You may well say that the astronomical pay checks -- supplemented by bonuses, stock options, and all kinds of other goodies from executive jets to suites in five star hotels -- simply reflect unfettered greed and the fact that, at least until recently, most corporate boards approved whatever pay schedules their executives put in front of them. (These boards included many of the executives' friends and retirees keen to collect hefty fees for attending an occasional meeting and voting yes.)

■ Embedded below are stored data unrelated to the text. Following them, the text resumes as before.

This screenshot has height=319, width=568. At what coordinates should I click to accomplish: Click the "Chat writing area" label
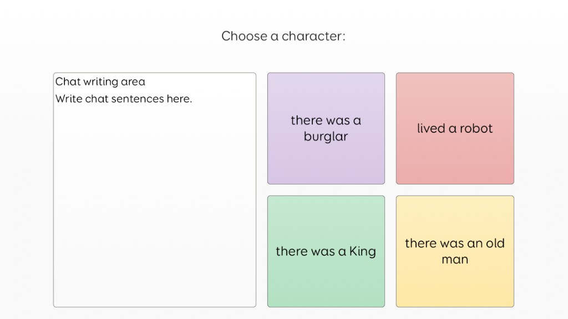click(100, 82)
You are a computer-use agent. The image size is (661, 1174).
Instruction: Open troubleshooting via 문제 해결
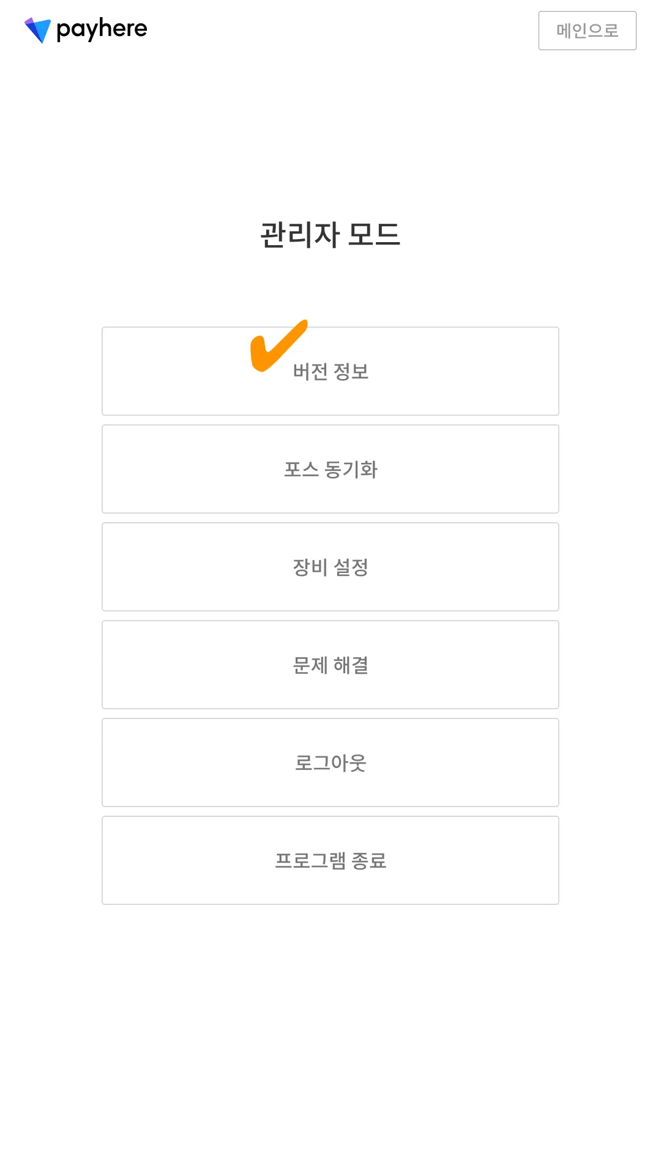tap(331, 665)
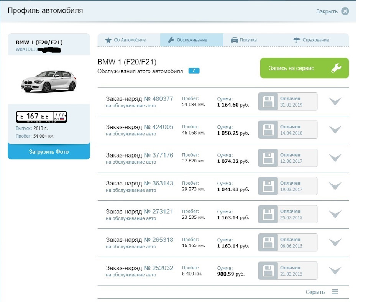Switch to the Страхование tab
The height and width of the screenshot is (302, 368).
(315, 40)
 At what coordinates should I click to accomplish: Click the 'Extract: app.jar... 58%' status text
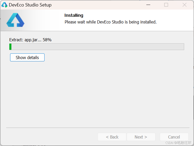point(30,40)
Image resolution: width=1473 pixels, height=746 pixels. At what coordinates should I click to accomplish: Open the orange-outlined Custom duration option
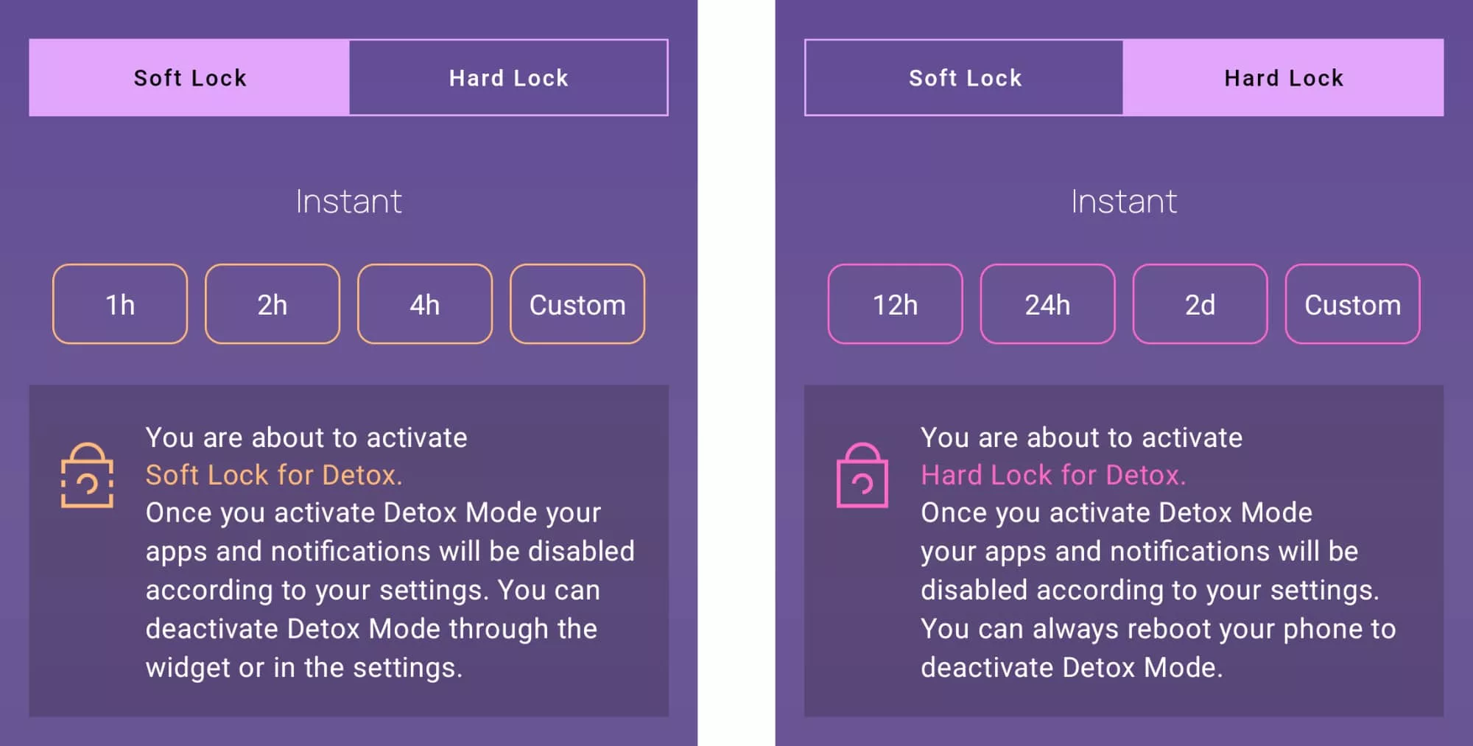577,304
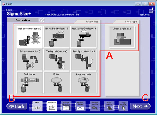Click the Back button
The width and height of the screenshot is (157, 115).
pos(17,106)
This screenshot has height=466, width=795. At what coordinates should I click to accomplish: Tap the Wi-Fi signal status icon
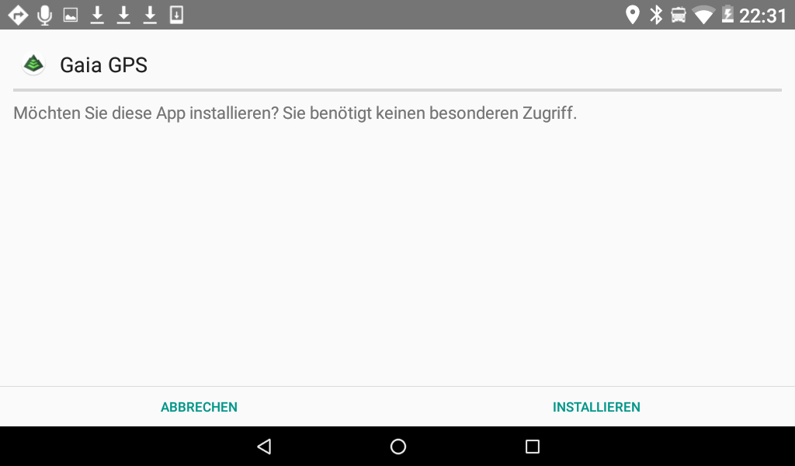point(703,16)
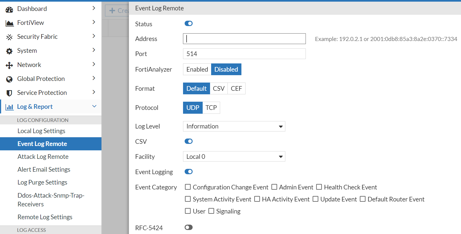Check the Admin Event checkbox
Screen dimensions: 461x234
pyautogui.click(x=274, y=187)
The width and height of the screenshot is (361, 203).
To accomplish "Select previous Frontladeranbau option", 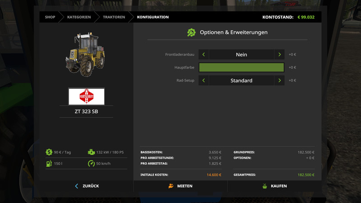I will 204,55.
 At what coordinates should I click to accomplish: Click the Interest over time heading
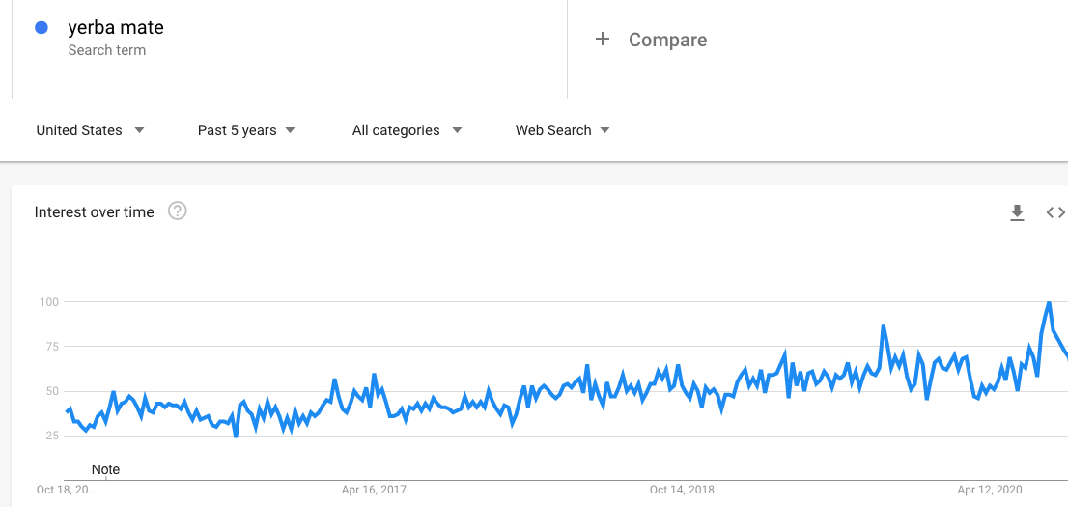[94, 211]
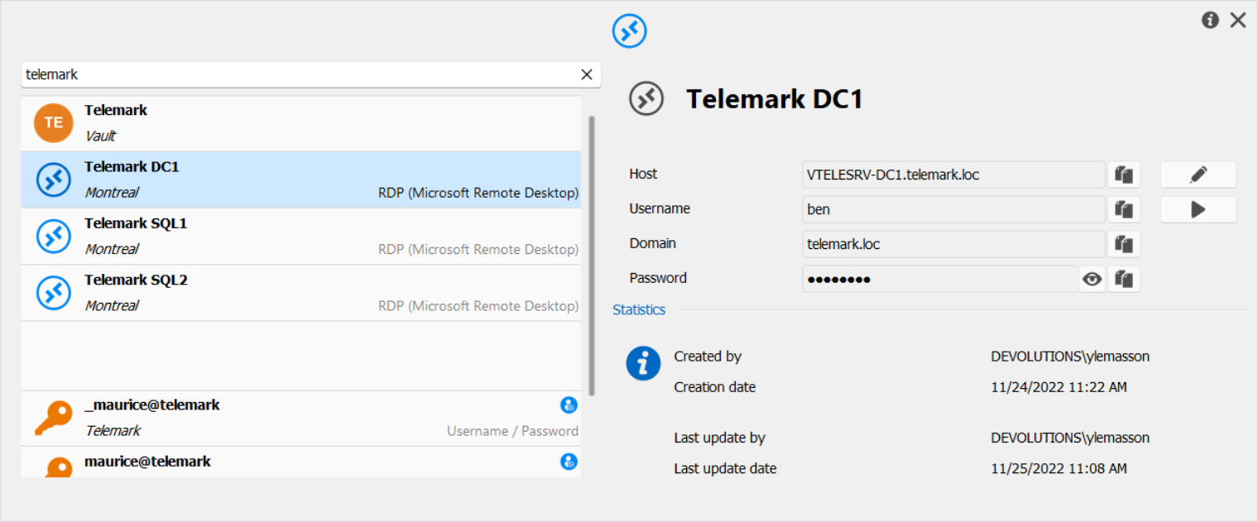1258x522 pixels.
Task: Clear the telemark search text
Action: (587, 74)
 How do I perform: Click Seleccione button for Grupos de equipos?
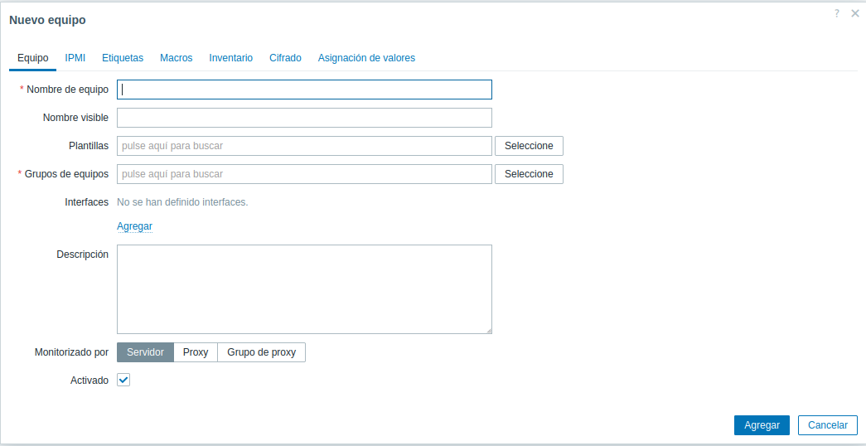[x=529, y=174]
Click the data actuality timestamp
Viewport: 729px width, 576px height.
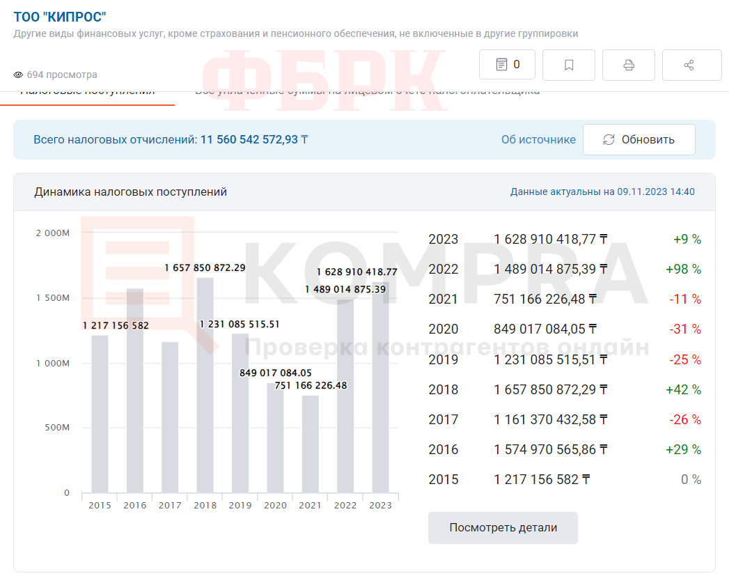(x=602, y=192)
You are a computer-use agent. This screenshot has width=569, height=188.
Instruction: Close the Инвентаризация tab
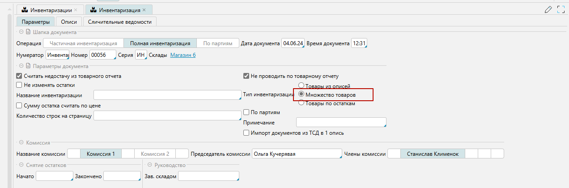pyautogui.click(x=144, y=9)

All this is true, but do not underestimate the role of Michael Jensen and his colleagues at the Harvard Business School. Professor Jensen was all the rage when I was teaching at what is called "The B School," on the Boston side of Harvard. He was known for his die-hard support of the free market, and his arguments that executives were underpaid. He held that given that executives generate billions in wealth for the shareholders of their corporations, to reward executives for their efforts, their income should rise as the market value of the company rises. Even if they just got a few percentages of the new wealth, Jensen argued, their compensation should have been much higher than it was at the time. No wonder he was the darling of the CEOs who visited the Harvard Business School with great frequency. They paid no mind, and still don't, to Jensen's argument that they should also pay "big penalties for poor performance."

Also, missing in Jensen's and his associates' proposal is any explanation of what, say, an additional million bucks would buy from an executive who is already making twenty. Because I was a member of a delegation that included CEOs, I got to spend several days with the CEOs of Protector and Gamble and of Boeing, and I met some others. I found them extremely hard working people. They worked long days, often taking work home, and traveled constantly from one plant to another, from one meeting to another, with little rest in-between. I cannot imagine that anything could make them work even harder -or, for that matter, that their business would benefit if they took even fewer times out. Nor can I figure out what one would buy--with, say, that last million dollars. An eighth house? Another sports car you have no time to drive?

The answer takes us to Frank and the theory of relative deprivation. Most CEOs use their compensation figures mainly as a measurement of prestige, a statement of their standing compared to other CEOs. They are keen to make more than the next guy or doll. (Indeed, this is the reason European executives, who on average make much less than Americans ones, are just as content as American ones, because their reference group are other European executives.)

A cap on executive compensation would not only save millions for the financially strapped corporations-- and be fair to the tax payers who help these corporations stay afloat-- but would also provide the executives with a new reference point. Anyone who makes the max allowed will have made it. No more need to try to outdo the other, money-wise. Such a ceiling would leave the CEOs free to do what is best for their corporations, the economy, and families-- rather than focus on ways to jack up the price of their stock each quarter.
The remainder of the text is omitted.